### Text
=-=-=-=-=

The Forest Unseen, one month update. And an iris.

The Forest Unseen is celebrating its one month birthday. I’ve not used this blog to announce every tid-bit of news about the book’s first steps in the world, but here I’ll give a short overview and look forward to some upcoming events.

Upcoming lectures and signings:  In the next few weeks I’ll be in Knoxville, Nashville, Denver, Oxford, Pulaski, and Santa Cruz. Lauren Kirchner, writing in Capital New York, reviewed my lecture last month at the Explorer’s Club in NYC.

Reviews: the book’s website has a more complete listing, but two of the more detailed discussions are Hugh Raffles in the Wall Street Journal and Gina Webb in the Atlanta Journal and Constitution. Closer to home, Chapter 16, an organization devoted to Tennessee’s writers and readers, published a review by Michael Ray Taylor this week.

=-=-=-=-=

### Provided material
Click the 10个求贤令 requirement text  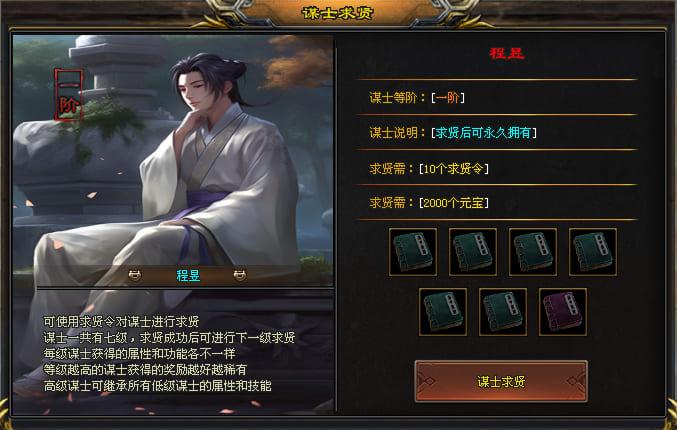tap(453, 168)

=-=-=-=-=

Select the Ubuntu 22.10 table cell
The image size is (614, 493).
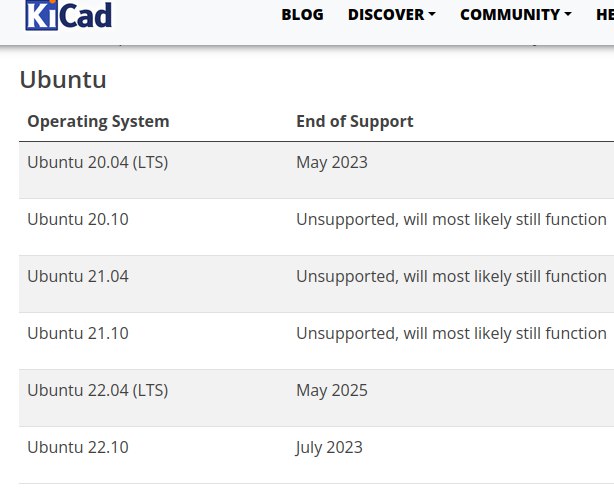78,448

=-=-=-=-=

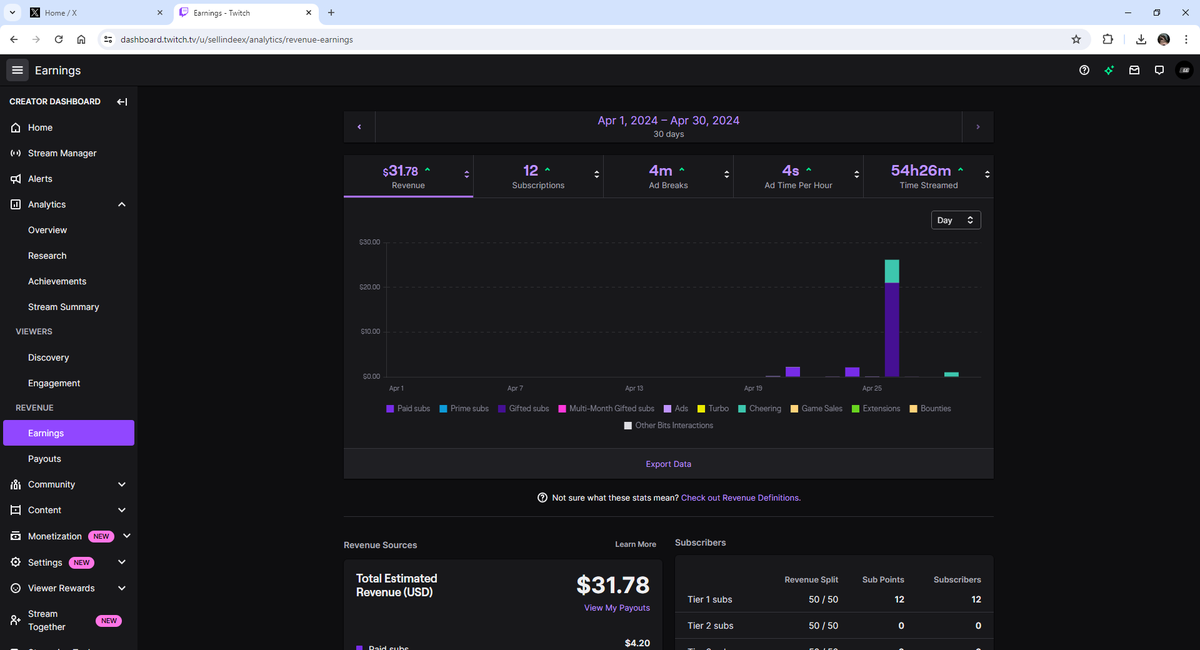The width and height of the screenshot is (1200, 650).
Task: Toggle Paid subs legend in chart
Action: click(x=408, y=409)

=-=-=-=-=

### Task directions
Copy out the one-month update on The Forest Unseen from above in full, word for word, with nothing changed.

### Answer to the problem
The Forest Unseen, one month update. And an iris.

The Forest Unseen is celebrating its one month birthday. I’ve not used this blog to announce every tid-bit of news about the book’s first steps in the world, but here I’ll give a short overview and look forward to some upcoming events.

Upcoming lectures and signings:  In the next few weeks I’ll be in Knoxville, Nashville, Denver, Oxford, Pulaski, and Santa Cruz. Lauren Kirchner, writing in Capital New York, reviewed my lecture last month at the Explorer’s Club in NYC.

Reviews: the book’s website has a more complete listing, but two of the more detailed discussions are Hugh Raffles in the Wall Street Journal and Gina Webb in the Atlanta Journal and Constitution. Closer to home, Chapter 16, an organization devoted to Tennessee’s writers and readers, published a review by Michael Ray Taylor this week.